Vers 15 heures, 3 spéléologues rhodaniens, Daniel T., Roland C. et Michel S., entrent dans la grotte de Gournier. Ils ont pour objectif d'équiper au-delà de la salle Gathier. Il se font certainement surprendre par une forte crue lors du retour. Les précipitations, ainsi que leur retard, inquiètent leurs amis qui tentent en vain de les rejoindre.

Dimanche 7 novembre :

Vers 18 heures et sans nouvelle d'eux, 3 spéléologues de la même équipe décident d'aller à leur rencontre. Il s'agit de Michel BUGNET , Daniel COLLIARD et Pierre LICHERON. Leur progression est stoppée par le débit trop important au pied de la cascade de 12 mètres.

Lundi 8 novembre :

L'équipe ressort 1h00. Ce même jour, Michel BUGNET, Daniel COLLIARD, Gérard DUCLAUX, Maurice ALLARD, Patrick LAILY et Michel SIMEON pénètrent dans la cavité à 12h00 et tentent à nouveau d'entrer en contact avec leurs camarades non ressortis. Ils trouvent le corps de Roland C. en amont de la cascade de 12 mètres. Ne pouvant le ressortir, ils l’amarrent à une main courante en fil d'acier. Pendant que Patrick LAILY et Michel SIMEON sortent donner l'alerte, le reste du groupe continue ses recherches.

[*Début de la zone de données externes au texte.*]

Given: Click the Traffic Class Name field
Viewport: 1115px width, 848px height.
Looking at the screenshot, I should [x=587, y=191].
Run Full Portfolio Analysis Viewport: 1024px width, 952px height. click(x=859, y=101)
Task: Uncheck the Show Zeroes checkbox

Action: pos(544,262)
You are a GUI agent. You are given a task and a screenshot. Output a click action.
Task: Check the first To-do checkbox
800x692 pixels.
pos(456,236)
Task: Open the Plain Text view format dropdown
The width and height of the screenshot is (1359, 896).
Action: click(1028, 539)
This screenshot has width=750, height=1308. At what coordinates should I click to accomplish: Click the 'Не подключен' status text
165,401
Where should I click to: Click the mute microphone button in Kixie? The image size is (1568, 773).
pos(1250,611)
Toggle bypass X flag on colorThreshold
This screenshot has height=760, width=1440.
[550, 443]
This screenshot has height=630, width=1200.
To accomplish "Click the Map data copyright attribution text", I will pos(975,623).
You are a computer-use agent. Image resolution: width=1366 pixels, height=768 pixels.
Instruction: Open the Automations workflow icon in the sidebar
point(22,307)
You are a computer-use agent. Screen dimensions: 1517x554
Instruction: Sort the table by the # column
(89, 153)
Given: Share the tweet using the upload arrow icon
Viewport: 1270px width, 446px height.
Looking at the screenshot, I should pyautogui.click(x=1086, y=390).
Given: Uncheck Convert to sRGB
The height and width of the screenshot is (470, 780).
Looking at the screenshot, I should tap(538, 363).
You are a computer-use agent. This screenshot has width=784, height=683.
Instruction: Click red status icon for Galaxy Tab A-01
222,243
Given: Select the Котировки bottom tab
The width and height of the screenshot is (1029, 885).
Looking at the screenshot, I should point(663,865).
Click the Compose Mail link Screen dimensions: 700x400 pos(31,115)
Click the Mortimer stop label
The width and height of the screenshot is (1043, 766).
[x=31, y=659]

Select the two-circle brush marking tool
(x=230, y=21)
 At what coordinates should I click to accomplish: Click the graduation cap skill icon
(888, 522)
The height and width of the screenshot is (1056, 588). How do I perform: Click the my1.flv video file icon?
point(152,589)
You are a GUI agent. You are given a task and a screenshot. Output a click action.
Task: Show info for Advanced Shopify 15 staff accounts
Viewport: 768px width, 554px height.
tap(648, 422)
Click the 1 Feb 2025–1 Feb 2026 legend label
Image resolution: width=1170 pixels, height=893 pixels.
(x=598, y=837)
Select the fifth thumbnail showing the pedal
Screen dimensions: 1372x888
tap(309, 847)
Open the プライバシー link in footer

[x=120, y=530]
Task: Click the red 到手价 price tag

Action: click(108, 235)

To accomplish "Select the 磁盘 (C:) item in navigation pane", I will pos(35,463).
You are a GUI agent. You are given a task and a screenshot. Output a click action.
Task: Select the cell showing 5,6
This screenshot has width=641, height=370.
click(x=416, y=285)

À 15h45, Pierre RIAS, spéléologue lyonnais, informe Albert OYHANCABAL que le groupe n'est pas ressorti de Gournier. Ce dernier se rend sur place pour se rendre compte du débit et il décide d'attendre 19h00 pour déclencher une opération. Il en profite pour mettre en alerte des spéléologues de la Société Spéléo Secours Isère depuis la gendarmerie de St Marcellin.

Le SAMU 38 dépêche 2 médecins : Olivier KERGOMARD et France GUILLAUME. Le premier est engagé immédiatement avec 2 spéléologues.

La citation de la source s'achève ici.